Более того, этот анализ равно применим к любым видам волн (световая волна, волна на воде, звуковая волна, что пожелаете), и поэтому интерференционные картинки обеспечивают метафорический дымящийся пистолет: вы знаете, что вы имеете дело с волной, если, когда она вынуждена проходить через две щели с правильно подобранным размером (определяемым расстоянием между гребнями и впадинами волны), итоговая картинка интенсивности выглядит как на Рис. 4.1 (с яркими областями, представляющими высокую интенсивность, и темными областями с низкой интенсивностью).
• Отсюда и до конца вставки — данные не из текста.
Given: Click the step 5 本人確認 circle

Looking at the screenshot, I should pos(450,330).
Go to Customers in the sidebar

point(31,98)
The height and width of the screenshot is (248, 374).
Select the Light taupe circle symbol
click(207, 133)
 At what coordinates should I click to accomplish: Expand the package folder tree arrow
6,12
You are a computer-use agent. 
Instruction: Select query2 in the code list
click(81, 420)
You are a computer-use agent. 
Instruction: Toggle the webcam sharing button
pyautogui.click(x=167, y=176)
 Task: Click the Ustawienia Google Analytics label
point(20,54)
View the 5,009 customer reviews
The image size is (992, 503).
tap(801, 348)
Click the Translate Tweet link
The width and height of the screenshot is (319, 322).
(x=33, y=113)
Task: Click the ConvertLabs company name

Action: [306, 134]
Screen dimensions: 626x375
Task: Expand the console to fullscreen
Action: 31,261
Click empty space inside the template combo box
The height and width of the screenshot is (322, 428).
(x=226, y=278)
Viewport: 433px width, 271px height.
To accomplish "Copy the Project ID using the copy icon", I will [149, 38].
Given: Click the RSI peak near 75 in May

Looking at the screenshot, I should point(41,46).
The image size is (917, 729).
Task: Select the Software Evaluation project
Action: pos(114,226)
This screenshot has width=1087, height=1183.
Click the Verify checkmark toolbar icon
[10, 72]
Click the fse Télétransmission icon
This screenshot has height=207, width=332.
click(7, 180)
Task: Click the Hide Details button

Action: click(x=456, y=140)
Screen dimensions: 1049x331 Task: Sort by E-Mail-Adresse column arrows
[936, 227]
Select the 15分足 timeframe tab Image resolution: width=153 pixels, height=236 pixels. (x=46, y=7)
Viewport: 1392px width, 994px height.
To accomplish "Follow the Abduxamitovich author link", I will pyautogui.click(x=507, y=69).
В 1927 году Клинтон Дэвиссон и Лестер Гермер направили луч электронов – индивидуальных сущностей без всякой видимой связи с волнами – на кусочек кристалла никеля; детали нас не должны интересовать, но что важно, так это то, что этот эксперимент эквивалентен обстрелу лучом электронов барьера с двумя щелями. Когда экспериментаторы позволили электронам, которые проходили через щели, пролететь вперед к фосфорному экрану, где их место столкновения регистрировалось слабой вспышкой (такой же вид вспышек отвечает за картинку на вашем телевизионном экране), результаты оказались ошеломительными. Полагая электроны маленькими шариками или пульками, вы, естественно, ожидали, что положения их столкновений с экраном сформируют линии за двумя щелями, как показано на Рис. 4.3а. Но это не то, что нашли Дэвиссон и Гермер. Их эксперимент произвел данные, схематически показанные на Рис. 4.3b: положения соударений электронов с экраном заполняют интерференционную картинку, характеризующую волны. Дэвиссон и Гермер нашли дымящийся пистолет. Они показали, что луч отдельных электронов должен быть, неожиданно, одним из видов волн.
(а) (b)
Рис 4.3 (а) Классическая физика предсказывает, что электроны, падающие на барьер с двумя щелями, произведут две яркие полосы на детекторе, (b) Квантовая физика предсказывает, а эксперимент подтверждает, что электроны будут производить интерференционную картинку, показывая, что они обладают волновыми свойствами.
Далее, вы можете подумать, что это не есть особый сюрприз. Вода состоит из молекул Н2О, но волны воды возникают, когда многие молекулы движутся согласованным образом. Одна группа молекул Н2О движется вверх в одном месте, тогда как другая группа движется вниз в соседнем месте. Возможно, результаты, приведенные на Рис. 4.3, показывают, что электроны, как и молекулы Н2О, иногда могут двигаться согласованно, создавая в своем общем, макроскопическом движении присущие волнам картинки. Несмотря на то, что. на первый взгляд, это кажется обоснованным предположением, реальная история оказалась намного более неожиданной.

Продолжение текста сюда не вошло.